La fe (o la no-fe) es algo que se siente en el estómago, por lo que no es sorprendente que se encuentre una fuerte componente emocional detrás de las conversiones, ya sean al teísmo o al ateísmo. De hecho, el que tiene la fama de ser el primer ateo, de la Grecia clásica, Diágoras de Melos, se convirtió al ver cómo un enemigo suyo salía de rositas de un juicio después de haber jurado en falso por los dioses ser inocente, lo que le bastó para salir indemne. Y dijo, "si la inmoralidad puede permanecer impune, ¿para qué creer en dioses que velan la virtud humana?". Algo similar le sucedió al estandarte del ateísmo moderno, Charles Darwin. En 1851 un hecho puso fin a la poca religiosidad que quedaba en el biólogo: la muerte por enfermedad de su hija más querida, Annie. Licenciado en teología, su fe en un dios bondadoso y solícito se evaporó ante un hecho brutal y sin propósito de la naturaleza.

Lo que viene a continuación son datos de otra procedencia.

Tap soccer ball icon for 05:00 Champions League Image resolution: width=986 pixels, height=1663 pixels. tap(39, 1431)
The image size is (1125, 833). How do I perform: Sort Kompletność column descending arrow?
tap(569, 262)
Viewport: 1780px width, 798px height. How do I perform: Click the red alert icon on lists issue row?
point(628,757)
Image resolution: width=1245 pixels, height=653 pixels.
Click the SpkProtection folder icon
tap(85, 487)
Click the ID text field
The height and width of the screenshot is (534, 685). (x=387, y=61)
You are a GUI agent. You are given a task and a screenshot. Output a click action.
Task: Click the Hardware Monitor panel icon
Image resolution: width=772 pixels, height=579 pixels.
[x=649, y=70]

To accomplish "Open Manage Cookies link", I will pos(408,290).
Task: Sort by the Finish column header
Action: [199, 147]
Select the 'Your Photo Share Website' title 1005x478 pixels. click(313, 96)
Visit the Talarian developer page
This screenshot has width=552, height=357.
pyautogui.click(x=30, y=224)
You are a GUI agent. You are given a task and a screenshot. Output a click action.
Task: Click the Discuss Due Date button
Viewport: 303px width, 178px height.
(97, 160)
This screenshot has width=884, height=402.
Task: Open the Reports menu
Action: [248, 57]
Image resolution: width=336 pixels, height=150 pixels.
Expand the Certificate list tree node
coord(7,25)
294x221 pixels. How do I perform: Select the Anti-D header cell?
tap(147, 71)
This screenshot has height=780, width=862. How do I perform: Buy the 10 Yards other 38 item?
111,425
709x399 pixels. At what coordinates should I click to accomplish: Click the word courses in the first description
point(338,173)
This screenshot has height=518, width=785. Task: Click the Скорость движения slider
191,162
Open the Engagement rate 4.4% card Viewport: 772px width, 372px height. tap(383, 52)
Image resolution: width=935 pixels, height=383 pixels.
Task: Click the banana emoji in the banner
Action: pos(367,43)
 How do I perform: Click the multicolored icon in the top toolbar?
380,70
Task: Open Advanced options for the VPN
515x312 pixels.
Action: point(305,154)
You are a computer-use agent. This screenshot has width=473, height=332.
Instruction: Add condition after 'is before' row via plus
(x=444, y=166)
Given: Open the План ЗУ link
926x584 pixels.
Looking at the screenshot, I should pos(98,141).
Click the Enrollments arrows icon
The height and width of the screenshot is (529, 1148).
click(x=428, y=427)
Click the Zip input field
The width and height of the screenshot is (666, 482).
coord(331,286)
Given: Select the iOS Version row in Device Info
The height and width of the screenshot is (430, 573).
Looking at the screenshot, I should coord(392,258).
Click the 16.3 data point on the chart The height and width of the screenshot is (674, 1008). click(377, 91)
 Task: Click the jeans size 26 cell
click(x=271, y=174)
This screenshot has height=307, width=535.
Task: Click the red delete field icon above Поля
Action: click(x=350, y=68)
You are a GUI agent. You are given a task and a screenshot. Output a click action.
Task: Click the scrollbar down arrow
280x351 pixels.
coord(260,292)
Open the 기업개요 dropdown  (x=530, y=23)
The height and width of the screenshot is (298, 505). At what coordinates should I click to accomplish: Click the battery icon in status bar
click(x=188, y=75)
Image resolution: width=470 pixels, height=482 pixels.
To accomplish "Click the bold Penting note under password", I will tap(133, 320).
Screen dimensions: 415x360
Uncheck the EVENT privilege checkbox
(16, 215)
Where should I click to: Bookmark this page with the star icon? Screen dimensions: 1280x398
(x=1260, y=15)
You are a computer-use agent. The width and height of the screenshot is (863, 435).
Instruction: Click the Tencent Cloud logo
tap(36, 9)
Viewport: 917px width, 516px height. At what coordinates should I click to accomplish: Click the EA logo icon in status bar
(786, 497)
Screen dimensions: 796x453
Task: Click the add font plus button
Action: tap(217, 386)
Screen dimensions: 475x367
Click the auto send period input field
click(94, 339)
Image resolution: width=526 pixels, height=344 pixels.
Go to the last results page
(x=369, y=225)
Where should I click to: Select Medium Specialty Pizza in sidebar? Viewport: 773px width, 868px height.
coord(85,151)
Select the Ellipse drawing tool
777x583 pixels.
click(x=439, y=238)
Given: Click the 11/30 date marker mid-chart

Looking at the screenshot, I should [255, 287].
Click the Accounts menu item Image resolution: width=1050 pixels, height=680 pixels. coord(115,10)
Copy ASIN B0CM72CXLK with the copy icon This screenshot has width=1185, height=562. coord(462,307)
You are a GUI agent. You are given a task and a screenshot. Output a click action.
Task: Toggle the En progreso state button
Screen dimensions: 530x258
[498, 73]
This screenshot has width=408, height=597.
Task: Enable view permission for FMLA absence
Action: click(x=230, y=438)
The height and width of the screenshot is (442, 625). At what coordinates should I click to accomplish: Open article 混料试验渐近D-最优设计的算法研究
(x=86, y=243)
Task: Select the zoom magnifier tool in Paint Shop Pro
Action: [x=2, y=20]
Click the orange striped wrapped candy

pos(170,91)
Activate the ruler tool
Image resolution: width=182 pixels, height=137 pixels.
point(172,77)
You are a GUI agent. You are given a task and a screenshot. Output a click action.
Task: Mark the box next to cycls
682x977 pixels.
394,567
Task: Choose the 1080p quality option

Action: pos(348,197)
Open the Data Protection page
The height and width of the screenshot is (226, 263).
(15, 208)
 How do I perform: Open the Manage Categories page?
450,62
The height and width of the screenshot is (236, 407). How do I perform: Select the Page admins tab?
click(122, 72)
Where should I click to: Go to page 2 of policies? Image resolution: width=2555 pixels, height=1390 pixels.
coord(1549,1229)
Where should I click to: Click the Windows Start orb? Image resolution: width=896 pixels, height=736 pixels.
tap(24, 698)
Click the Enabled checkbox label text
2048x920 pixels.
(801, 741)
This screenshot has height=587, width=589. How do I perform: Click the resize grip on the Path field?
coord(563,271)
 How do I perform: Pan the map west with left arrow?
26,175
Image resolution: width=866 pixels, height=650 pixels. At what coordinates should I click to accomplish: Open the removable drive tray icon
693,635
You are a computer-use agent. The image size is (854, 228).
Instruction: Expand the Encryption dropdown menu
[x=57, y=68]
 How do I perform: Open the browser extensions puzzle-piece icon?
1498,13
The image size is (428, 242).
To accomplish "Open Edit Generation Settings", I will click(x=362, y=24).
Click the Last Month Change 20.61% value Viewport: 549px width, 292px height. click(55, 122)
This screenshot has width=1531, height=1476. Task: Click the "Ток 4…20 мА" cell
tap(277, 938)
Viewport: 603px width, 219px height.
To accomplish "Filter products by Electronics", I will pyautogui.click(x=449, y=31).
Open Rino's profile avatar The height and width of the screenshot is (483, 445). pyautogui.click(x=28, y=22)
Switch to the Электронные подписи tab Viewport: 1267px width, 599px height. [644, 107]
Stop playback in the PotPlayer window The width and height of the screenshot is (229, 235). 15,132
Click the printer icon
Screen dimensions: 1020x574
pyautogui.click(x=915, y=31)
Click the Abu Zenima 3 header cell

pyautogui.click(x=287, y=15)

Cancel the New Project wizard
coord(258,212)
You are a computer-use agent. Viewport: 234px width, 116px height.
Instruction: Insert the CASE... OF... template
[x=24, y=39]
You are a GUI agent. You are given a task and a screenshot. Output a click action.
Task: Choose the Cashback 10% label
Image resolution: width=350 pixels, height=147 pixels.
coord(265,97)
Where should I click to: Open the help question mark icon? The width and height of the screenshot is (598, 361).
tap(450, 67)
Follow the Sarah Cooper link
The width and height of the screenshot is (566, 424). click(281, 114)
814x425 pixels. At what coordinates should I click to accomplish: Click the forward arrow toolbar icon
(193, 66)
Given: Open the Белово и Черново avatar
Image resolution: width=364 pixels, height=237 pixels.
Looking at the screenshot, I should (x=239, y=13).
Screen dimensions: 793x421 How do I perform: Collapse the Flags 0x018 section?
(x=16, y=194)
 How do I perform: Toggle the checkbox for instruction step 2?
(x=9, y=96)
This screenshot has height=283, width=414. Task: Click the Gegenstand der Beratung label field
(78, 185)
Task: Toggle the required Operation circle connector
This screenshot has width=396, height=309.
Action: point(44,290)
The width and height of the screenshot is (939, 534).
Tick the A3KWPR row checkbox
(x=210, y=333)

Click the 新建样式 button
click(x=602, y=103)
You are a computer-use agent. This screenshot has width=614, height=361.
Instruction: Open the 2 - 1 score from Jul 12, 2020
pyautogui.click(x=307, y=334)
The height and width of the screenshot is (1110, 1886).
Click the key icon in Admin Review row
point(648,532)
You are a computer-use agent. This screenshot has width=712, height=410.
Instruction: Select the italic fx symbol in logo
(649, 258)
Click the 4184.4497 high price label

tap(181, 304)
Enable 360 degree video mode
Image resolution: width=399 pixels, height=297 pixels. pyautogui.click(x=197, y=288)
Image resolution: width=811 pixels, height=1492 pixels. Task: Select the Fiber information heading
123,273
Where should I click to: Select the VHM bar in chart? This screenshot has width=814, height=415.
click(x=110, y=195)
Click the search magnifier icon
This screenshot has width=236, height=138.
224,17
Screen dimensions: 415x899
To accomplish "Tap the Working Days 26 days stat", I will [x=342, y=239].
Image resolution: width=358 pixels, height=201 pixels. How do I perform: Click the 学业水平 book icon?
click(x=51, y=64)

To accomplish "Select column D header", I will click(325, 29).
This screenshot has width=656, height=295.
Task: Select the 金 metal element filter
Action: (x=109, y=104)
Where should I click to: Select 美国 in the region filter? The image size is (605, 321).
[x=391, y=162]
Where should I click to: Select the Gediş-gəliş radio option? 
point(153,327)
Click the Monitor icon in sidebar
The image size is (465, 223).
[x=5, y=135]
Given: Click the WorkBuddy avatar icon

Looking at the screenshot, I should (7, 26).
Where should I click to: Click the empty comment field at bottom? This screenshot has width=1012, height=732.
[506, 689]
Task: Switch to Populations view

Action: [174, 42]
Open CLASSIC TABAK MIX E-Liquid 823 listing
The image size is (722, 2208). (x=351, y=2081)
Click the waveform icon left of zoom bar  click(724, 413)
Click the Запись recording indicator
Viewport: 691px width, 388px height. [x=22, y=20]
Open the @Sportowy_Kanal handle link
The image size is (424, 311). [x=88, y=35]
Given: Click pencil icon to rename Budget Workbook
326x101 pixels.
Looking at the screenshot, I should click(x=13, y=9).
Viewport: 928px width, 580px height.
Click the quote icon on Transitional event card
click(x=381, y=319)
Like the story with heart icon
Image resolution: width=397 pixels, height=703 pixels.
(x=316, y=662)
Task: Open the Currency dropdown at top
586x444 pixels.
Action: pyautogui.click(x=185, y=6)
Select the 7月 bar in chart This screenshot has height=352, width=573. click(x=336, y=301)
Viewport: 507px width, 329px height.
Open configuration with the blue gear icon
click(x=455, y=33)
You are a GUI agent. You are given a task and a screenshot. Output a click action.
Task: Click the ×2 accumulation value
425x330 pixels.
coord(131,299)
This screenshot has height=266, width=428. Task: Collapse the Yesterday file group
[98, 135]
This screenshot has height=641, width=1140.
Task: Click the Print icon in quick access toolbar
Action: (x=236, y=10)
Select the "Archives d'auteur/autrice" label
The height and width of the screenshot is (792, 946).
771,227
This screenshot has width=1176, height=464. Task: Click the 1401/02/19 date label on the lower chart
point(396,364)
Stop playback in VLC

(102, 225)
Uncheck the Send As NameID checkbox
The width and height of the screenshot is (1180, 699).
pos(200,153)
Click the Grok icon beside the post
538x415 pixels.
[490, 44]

La fe y el mal en el mundo
Y es que, querámoslo o no, la existencia del mal, así en genérico, no nos provoca mucha reflexión; nos preocupan más las calamidades particulares. ¿Cuántos creyentes no han tenido una crisis de fe por una desgracia personal? Se trata de una reacción egoístamente humana, como ya indicó a principios del siglo XX el dramaturgo Thornton Wilder, autor de la novela El puente de San Luis Rey. Wilder contó en la Universidad de Chicago lo absurdo de una obra de teatro donde la protagonista dejaba de creer en Dios porque pensaba que su amante había muerto. Al enterarse de que seguía vivo, recobró su fe. Wilder señaló que cada año millones de personas mueren de hambre o se matan en accidentes absurdos, pero el narcisismo de esa mujer era tal que su fe en Dios dependía de lo que le ocurriera a ella.
Sea como sea, en las religiones monoteístas el origen del mal es uno de los grandes fracasos de sus teologías. Lo que el matemático y filósofo alemán Gottfried Leibniz llamó teodicea, la coexistencia del mal y el sufrimiento en el mundo junto con un Dios infinitamente bondadoso y todopoderoso que lo permite, es una cuestión sin resolver a pesar de los ríos de tinta que se han vertido en 2000 años. Al final solo queda renunciar a la razón y asumir, como dice el jesuita Gómez Caffarena, que “la fe solo se mantiene a base de una voluntad de creer a pesar del mal”. Desde el punto de vista del ateo, salvo cuando hablamos de acciones humanas, no tiene sentido hablar del mal. Como dice el filósofo de la ciencia holandés Chris Buskes: “la naturaleza no es ni buena ni mala, sino peor aún: es terriblemente indiferente. En semejante mundo, Dios está abrumadoramente ausente”.